The astonishing thing is that if one asks a researcher, deeply embedded in the ivory towers, about the technical problem of collecting such information, one would hear that these are ‘solved problems’. All one has to do in order to understand the ash cloud patterns is to send a few planes with good sensors in order to get an idea of the spatiotemporal patterns. If one had a certain amount of data, ‘it can’t be that hard’ to begin to model the actual conditions. If one gets that far, ‘it can’t be too much of a stretch’ to make a guess about safe levels of ash and safe flying paths, etc. Indeed, RyanAir finally announced, after a seemingly interminable stretch of uncertainty, that they were going to equip all their airplanes with lidar-like sensors. Why the delay? Wht didn’t the government agencies deploy something like this the day after the eruption, especially considering how many billions were at stake?! Same story with the Gulf. Why are we still guessing about the numbers involved? Surely, by now, it makes sense to deploy a swarm of mobile sensors and connect them up with modelling software in order to get a firmer idea?

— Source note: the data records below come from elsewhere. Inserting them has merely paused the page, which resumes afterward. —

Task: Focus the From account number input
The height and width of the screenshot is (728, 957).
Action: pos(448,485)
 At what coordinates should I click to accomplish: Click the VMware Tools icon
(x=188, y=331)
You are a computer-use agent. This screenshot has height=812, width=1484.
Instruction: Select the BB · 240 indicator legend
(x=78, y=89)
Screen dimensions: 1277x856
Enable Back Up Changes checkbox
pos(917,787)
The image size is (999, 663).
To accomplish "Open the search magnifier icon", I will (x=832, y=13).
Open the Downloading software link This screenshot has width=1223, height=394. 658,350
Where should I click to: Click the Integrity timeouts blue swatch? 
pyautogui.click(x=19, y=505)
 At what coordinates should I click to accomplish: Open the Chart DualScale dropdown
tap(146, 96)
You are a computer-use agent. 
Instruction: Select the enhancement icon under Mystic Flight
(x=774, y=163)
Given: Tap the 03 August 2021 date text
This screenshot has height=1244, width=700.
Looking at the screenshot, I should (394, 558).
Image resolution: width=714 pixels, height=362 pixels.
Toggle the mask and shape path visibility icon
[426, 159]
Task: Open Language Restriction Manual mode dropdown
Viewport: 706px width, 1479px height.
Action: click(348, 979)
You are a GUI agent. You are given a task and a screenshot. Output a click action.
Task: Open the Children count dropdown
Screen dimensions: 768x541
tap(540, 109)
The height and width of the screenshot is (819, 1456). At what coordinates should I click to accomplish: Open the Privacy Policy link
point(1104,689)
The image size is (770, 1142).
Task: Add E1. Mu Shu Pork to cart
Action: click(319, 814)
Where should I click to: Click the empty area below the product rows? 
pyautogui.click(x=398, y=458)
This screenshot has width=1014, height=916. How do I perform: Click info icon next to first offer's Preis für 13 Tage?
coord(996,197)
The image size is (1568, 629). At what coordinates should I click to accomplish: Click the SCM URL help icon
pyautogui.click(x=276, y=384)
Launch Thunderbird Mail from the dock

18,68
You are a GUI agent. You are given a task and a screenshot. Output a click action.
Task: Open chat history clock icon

Unlike on many previous occasions, my questions above are not just rhetorical. I am genuinely curious about what (apart from bureaucratic intransigence) prevents such technologies from being deployed? Could it be the case that only a very tiny fraction of people with the relevant knowhow have ever bothered about these application scenarios in practice?
As I ask these questions, I also note that such questions rarely appear at the forefront of many academics’ list of big problems. As robotics researchers, do we believe that we have the theoretical and empirical support necessary to deploy our systems in such live applications – will they actually function robustly, enough for policy makers to take the outputs seriously?
I for one think that people like me, especially in our professional roles as researchers, should take these challenges seriously, not just because they give rise to fantastic and fundamental scientific challenges but also because these are great opportunities for us to situate our work in context – explaining why we matter to society at large. I hope others who are smarter/more influential/better connected than me feel the same way!